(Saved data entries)

════

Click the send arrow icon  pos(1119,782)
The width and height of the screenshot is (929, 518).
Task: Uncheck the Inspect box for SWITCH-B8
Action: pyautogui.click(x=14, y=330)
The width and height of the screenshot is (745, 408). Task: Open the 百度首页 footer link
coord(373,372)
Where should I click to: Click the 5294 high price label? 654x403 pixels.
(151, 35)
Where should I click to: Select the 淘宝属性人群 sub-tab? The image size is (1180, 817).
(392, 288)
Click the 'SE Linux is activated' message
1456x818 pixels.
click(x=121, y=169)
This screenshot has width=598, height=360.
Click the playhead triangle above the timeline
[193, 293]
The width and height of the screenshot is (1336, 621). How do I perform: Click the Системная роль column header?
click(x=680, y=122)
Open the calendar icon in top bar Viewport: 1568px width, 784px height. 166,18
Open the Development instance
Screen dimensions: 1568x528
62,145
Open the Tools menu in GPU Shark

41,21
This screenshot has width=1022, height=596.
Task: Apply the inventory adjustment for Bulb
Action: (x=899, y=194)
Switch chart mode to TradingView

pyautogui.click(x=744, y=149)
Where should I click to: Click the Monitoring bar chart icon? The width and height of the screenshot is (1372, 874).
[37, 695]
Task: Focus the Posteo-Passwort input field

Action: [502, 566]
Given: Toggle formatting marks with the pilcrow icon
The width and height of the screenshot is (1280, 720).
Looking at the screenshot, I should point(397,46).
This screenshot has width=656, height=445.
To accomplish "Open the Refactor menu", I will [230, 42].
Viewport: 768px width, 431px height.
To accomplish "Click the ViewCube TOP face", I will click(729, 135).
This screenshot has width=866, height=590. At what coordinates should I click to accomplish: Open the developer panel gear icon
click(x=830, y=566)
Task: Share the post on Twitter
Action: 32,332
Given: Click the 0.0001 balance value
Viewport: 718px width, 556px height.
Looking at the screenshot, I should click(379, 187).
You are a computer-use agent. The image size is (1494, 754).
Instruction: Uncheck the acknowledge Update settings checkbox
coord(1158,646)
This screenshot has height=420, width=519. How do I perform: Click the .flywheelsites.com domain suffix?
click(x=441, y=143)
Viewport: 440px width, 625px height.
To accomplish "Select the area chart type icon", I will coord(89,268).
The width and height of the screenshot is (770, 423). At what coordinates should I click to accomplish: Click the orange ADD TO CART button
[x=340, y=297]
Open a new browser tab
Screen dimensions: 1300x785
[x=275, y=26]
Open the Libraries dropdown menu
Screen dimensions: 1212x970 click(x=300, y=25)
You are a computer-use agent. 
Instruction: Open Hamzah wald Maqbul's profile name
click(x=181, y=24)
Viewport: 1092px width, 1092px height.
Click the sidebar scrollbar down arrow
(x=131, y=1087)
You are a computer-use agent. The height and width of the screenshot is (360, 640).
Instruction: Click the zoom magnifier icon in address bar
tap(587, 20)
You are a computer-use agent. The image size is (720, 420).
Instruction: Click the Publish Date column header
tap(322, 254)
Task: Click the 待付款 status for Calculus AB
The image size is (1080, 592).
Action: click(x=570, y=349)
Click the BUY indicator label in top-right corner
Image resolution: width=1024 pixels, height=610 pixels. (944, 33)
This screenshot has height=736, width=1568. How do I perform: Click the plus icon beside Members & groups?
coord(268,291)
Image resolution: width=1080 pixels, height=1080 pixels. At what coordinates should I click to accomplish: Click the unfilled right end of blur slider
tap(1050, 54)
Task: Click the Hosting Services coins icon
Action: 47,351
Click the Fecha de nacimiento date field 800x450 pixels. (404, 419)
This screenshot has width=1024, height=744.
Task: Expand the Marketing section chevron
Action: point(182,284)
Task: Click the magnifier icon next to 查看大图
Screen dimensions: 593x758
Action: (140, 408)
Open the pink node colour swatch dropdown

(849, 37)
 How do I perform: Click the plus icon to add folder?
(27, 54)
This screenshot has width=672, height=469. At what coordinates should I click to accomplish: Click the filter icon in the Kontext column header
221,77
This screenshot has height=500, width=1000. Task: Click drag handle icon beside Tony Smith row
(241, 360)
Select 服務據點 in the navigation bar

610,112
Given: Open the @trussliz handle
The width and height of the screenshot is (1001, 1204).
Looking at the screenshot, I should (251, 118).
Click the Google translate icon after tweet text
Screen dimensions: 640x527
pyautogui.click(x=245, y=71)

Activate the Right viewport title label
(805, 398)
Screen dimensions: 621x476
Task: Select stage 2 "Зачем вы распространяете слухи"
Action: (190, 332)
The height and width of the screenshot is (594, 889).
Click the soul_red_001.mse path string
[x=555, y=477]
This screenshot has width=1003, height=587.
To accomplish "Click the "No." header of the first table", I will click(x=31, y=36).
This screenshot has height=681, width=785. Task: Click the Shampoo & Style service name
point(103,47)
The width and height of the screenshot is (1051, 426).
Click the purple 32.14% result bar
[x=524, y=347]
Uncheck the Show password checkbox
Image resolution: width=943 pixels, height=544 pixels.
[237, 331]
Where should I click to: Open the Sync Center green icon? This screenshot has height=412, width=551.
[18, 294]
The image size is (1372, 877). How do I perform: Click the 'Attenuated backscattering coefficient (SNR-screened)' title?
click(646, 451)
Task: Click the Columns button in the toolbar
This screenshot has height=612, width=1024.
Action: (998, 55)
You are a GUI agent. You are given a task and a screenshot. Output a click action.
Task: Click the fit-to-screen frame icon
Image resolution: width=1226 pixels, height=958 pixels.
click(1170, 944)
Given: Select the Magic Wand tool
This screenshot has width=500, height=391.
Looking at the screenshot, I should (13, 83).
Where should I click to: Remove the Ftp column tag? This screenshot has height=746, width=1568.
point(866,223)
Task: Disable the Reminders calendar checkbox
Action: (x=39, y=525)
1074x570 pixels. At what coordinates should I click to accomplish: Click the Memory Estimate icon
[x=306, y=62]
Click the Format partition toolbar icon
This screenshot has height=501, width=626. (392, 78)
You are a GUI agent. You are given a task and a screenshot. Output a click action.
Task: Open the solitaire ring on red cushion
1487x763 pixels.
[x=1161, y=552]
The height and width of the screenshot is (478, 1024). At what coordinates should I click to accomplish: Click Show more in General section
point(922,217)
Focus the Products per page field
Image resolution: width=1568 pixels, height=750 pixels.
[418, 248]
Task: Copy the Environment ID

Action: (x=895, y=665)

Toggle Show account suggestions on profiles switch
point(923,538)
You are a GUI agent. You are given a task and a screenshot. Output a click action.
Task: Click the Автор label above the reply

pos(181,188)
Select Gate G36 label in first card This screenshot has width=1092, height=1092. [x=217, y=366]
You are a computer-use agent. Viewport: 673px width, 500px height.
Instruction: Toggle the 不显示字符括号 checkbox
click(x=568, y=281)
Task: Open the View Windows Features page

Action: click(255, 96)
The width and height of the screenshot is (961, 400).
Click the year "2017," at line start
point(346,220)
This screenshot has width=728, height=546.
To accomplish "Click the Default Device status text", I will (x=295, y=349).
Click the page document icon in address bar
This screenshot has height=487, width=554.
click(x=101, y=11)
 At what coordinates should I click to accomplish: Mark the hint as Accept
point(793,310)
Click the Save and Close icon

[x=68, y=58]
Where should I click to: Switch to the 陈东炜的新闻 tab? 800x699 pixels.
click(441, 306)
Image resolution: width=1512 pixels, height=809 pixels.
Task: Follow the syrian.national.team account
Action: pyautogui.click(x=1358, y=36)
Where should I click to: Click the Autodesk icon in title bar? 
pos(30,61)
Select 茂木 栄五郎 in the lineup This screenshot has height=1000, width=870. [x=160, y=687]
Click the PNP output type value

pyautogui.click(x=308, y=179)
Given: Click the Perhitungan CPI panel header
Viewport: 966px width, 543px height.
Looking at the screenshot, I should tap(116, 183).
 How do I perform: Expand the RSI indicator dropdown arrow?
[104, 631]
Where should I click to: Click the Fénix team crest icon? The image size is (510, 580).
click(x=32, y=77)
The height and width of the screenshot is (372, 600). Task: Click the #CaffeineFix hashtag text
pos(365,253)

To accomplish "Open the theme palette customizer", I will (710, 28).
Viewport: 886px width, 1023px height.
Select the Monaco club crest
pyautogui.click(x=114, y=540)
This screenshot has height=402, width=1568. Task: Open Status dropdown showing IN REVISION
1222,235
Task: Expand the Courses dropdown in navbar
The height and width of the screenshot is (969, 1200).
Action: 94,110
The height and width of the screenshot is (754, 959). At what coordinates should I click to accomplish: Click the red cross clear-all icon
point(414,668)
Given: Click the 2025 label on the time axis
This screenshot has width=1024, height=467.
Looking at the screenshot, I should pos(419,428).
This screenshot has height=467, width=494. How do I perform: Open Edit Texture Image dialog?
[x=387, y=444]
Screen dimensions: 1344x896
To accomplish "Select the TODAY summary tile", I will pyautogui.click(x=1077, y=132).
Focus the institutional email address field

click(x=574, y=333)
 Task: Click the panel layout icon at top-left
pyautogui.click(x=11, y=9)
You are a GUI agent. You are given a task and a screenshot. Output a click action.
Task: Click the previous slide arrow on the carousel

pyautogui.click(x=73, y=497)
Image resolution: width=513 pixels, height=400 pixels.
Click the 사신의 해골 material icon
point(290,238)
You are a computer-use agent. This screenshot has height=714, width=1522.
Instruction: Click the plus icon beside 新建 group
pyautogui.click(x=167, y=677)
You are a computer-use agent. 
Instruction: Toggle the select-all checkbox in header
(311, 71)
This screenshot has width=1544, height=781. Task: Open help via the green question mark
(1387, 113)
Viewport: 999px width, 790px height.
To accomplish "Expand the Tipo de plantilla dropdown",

════

From the data above, copy each line where the string "computer" appears.

You are a computer-use agent. The image size is (1494, 754).
You are a computer-use agent. 
You are a computer-use agent. The height and width of the screenshot is (360, 640).
You are a computer-use agent. The image size is (720, 420).
You are a computer-use agent. Viewport: 673px width, 500px height.
You are a computer-use agent. This screenshot has height=714, width=1522.
You are a computer-use agent. 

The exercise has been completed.